An FBI spokesman said he knew of no effort by other government agencies to hamper the bureau's investigation. But whatever is stalling the investigation -- the forensic complexity of the case, bureaucratic resistance to FBI scrutiny, or a darker scenario of the sort Rosenberg describes -- Harris and others say it's now clear the U.S. biodefense program lacks proper oversight. And some experts even think it could take a congressional investigation to get to the bottom of what has stalled the anthrax investigation -- especially to answer questions about why the FBI didn't beat a quicker path to U.S. bioweapons labs.

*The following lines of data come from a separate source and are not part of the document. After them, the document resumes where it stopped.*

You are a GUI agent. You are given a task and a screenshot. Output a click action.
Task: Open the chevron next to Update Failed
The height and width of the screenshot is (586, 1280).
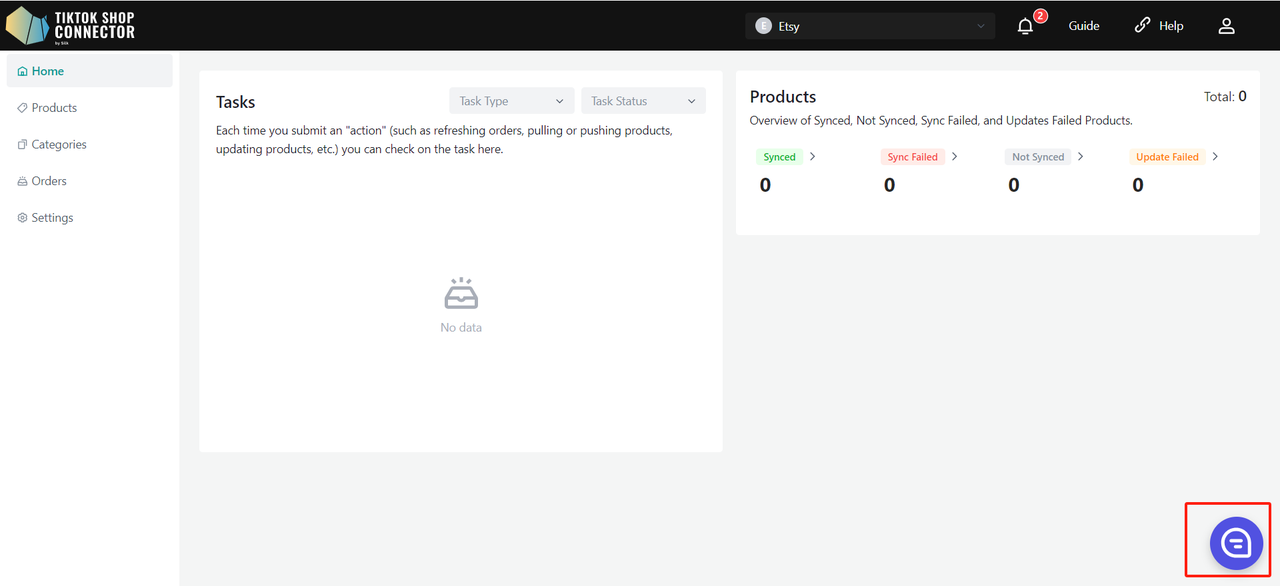pyautogui.click(x=1215, y=157)
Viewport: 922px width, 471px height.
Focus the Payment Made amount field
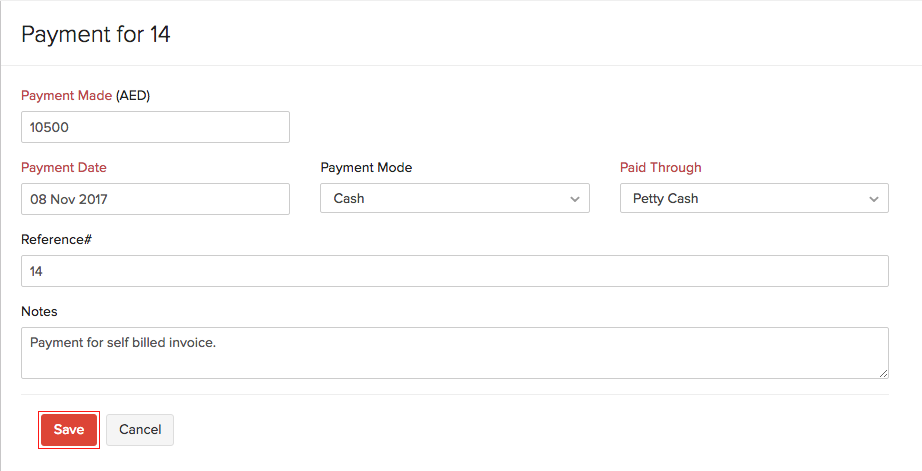155,127
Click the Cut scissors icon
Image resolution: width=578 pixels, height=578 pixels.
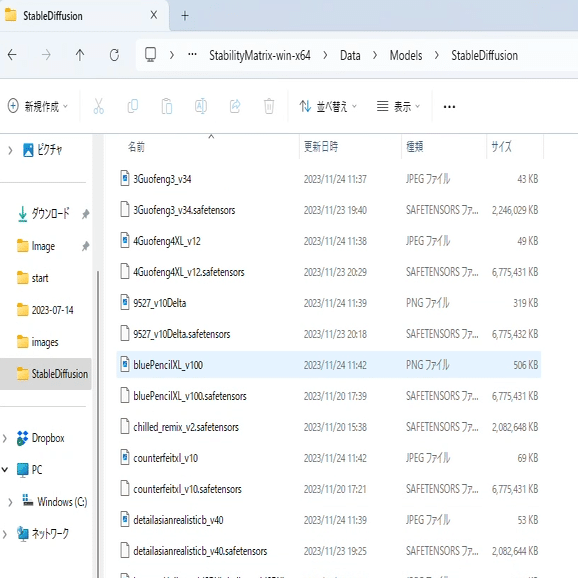pos(98,106)
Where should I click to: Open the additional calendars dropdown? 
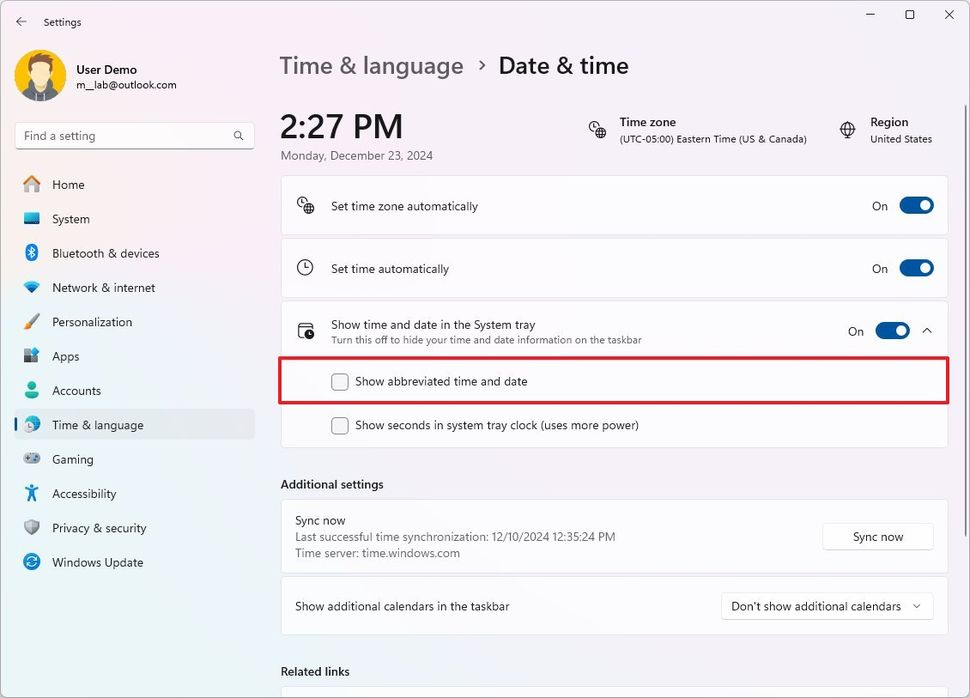click(x=826, y=606)
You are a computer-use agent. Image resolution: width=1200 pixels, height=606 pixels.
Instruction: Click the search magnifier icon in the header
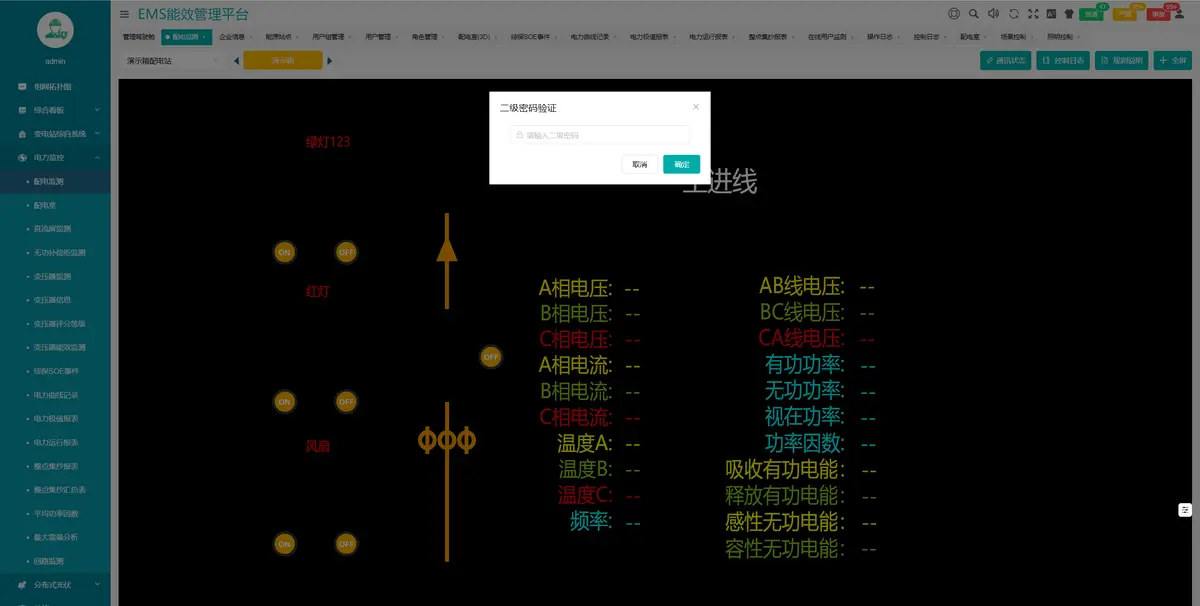(972, 14)
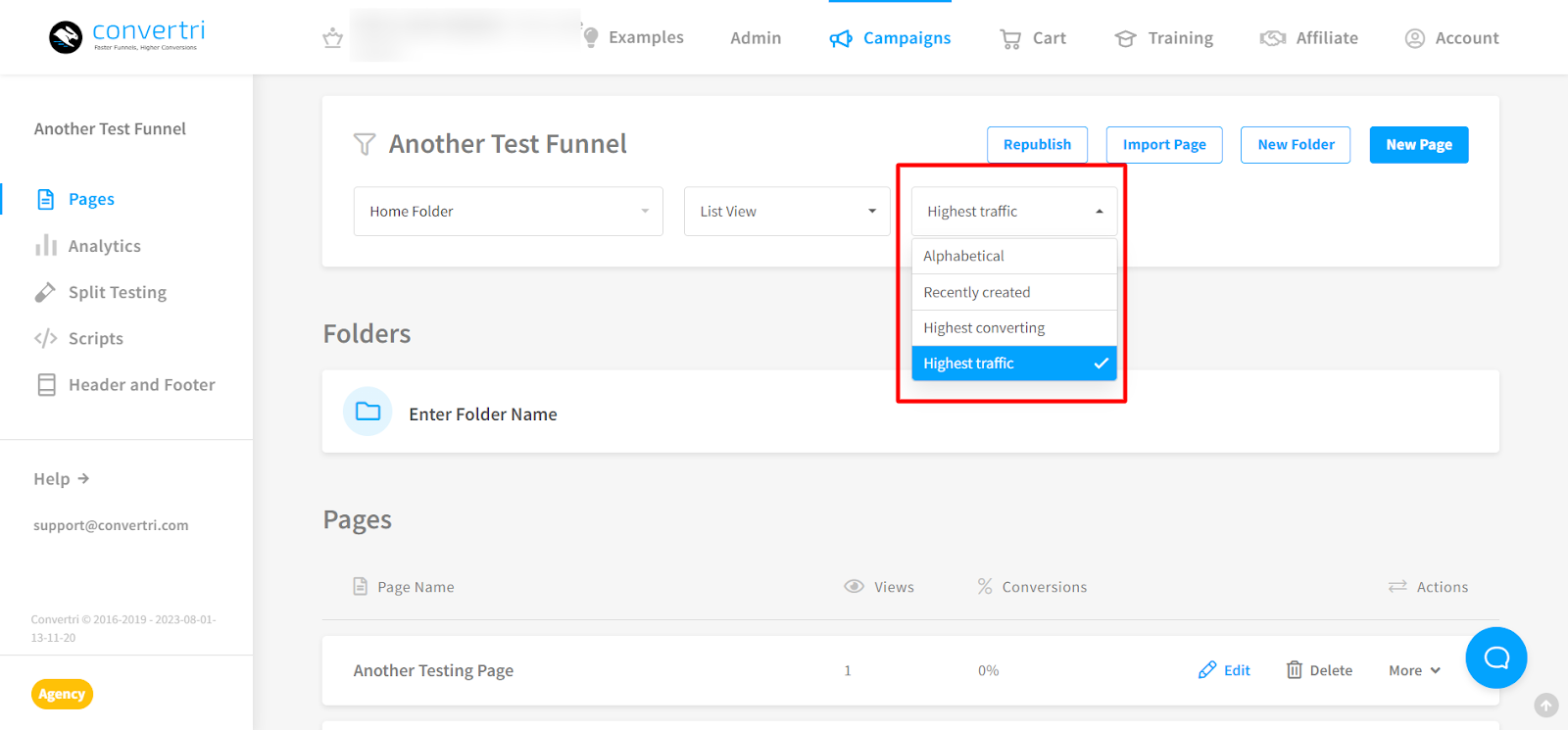The width and height of the screenshot is (1568, 730).
Task: Click the trash icon for Another Testing Page
Action: [1295, 670]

"If it turns out that the anthrax that killed 5 people and injured a dozen and resulted in tens of thousands of people having to take antibiotics, if that anthrax came from the U.S. biodefense program, that just underscores the importance of the Congress looking into this program and getting a really comprehensive picture about what has been taking place.

"There has been no real serious oversight of the U.S. biological defense program for a very long time," Harris added. "And I think this is a good moment, given the impact of the anthrax attacks, for Congress to take responsibility."